Figures released by the Bank of England show that consumer credit increased by £0.9bn in October, similar to recent months but “below much of the period since 2016”.
Net credit card borrowing was slightly lower than September, at around £400m, while borrowing for other loans and advances was slightly higher at approximately £500m. Since July, the net flow of consumer credit has averaged £1bn, somewhat less than an average flow of £1.5bn since early 2016.
The annual growth rate of consumer credit slowed further in October, to 7.5 percent, reflecting the weaker lending flows seen in recent months. This was the lowest since May 2015, and well below the peak of 10.9 percent in November 2016.
Mortgage market activity was broadly stable in October. The flow of mortgage lending increased to £4.1bn in October and mortgage approvals for house purchase were 67,000.

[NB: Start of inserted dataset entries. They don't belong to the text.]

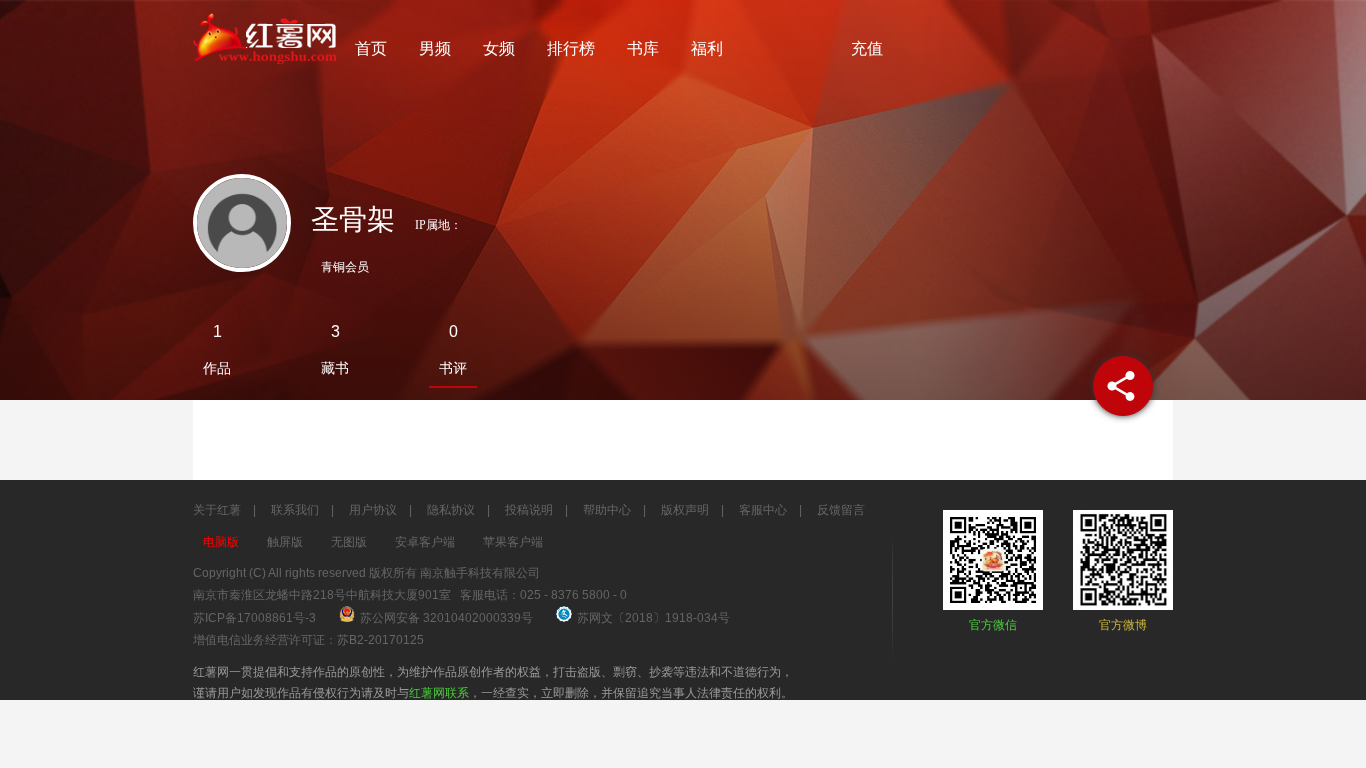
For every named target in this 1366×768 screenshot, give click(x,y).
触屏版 (285, 542)
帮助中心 (607, 510)
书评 (453, 368)
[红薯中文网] (266, 70)
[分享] (1123, 386)
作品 (217, 368)
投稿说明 (529, 510)
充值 (867, 48)
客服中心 (763, 510)
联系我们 (295, 510)
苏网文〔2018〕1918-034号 (653, 618)
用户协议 (373, 510)
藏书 (335, 368)
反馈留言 (841, 510)
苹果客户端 (513, 542)
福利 (707, 48)
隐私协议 (451, 510)
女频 (499, 48)
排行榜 (571, 48)
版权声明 (685, 510)
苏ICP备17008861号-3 (254, 618)
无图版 (349, 542)
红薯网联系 (439, 693)
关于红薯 (217, 510)
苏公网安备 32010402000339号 (448, 618)
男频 (435, 48)
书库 (643, 48)
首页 (371, 48)
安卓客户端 (425, 542)
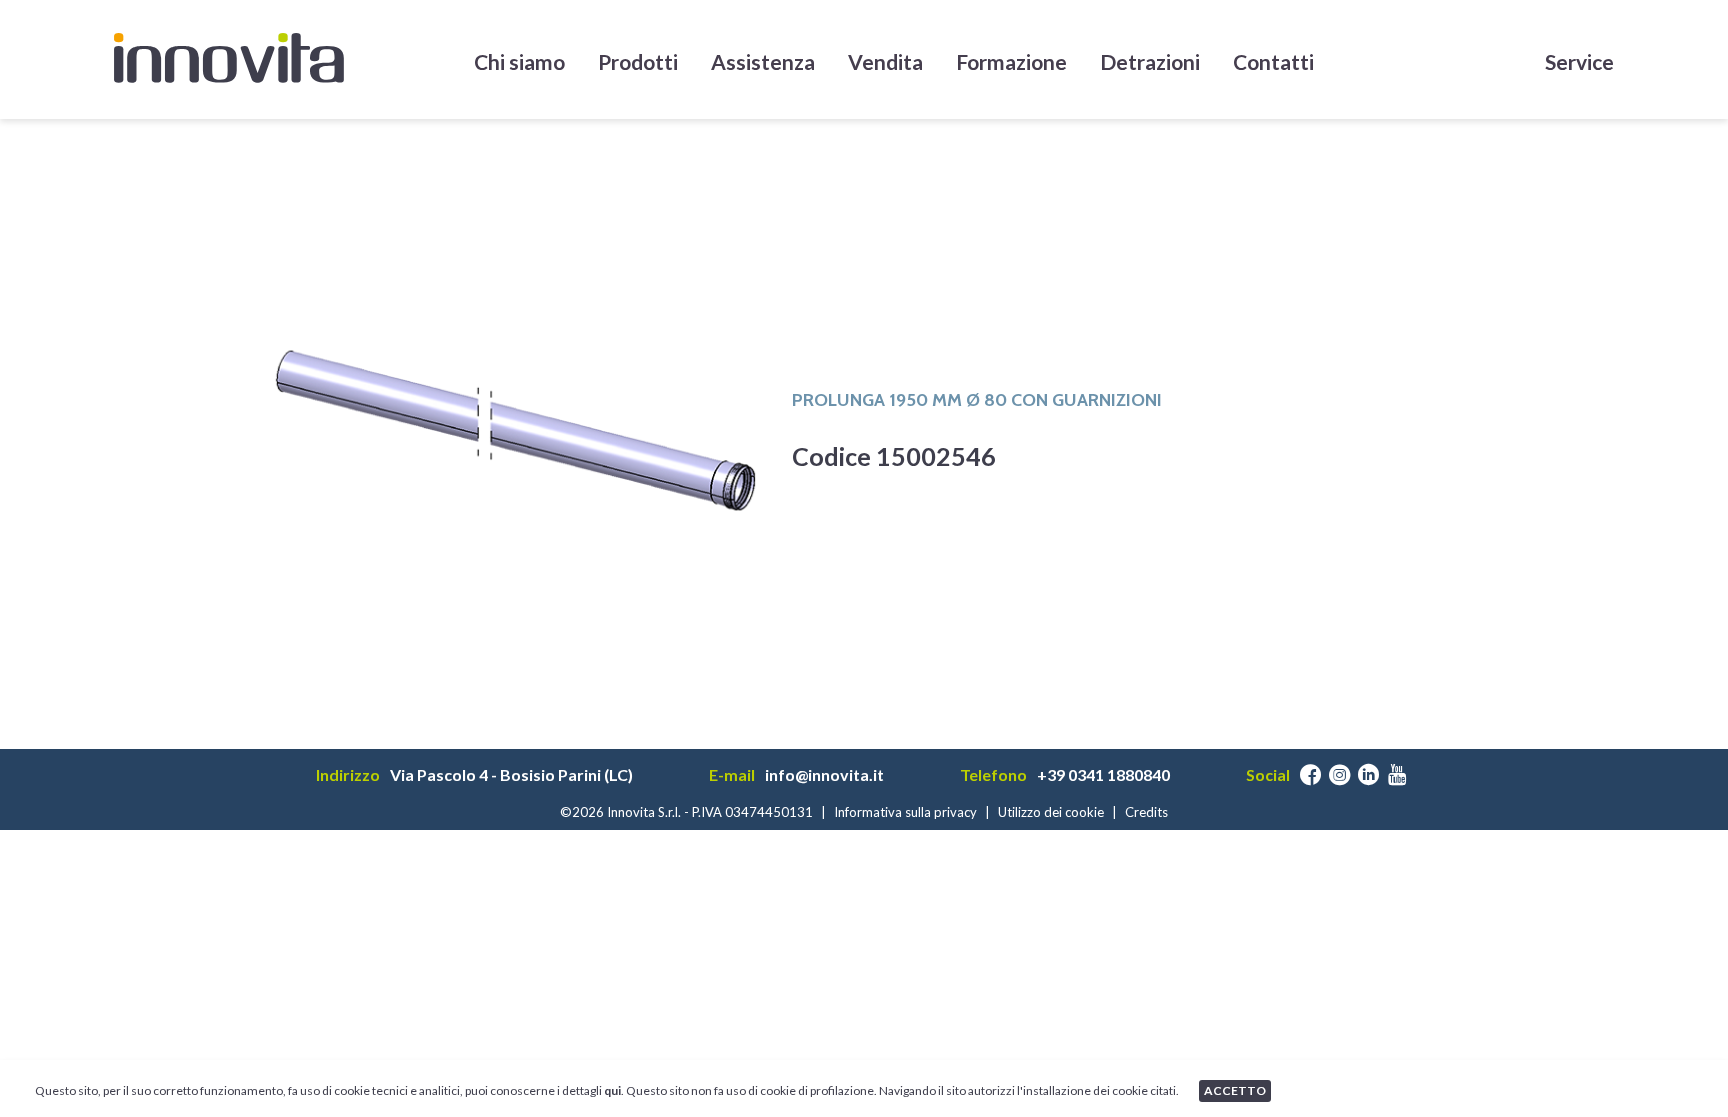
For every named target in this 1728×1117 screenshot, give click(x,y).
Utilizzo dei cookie (1051, 812)
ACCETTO (1235, 1090)
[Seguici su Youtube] (1397, 775)
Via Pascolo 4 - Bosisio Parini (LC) (511, 775)
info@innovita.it (824, 775)
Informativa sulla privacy (905, 812)
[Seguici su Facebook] (1310, 775)
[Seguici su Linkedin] (1368, 775)
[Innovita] (229, 58)
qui (612, 1090)
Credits (1146, 812)
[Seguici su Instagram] (1339, 775)
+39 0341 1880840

George Robbins, director of financial services at TransUnion, said: “While consumer credit is lower than we’ve seen in much of the period over the past couple of years, it is likely to increase as we head toward the Christmas season, with all the additional spending that brings – and the bigger picture remains one of high consumer debt in the UK.
“With UK Finance revealing that more consumers than ever are using their credit cards for everyday spending, rather than just one-off purchases, the Christmas rush is going to be a test of good lending practices. Credit providers should be using all the tools at their disposal to ensure lending is responsible and that consumers aren’t overburdening themselves.”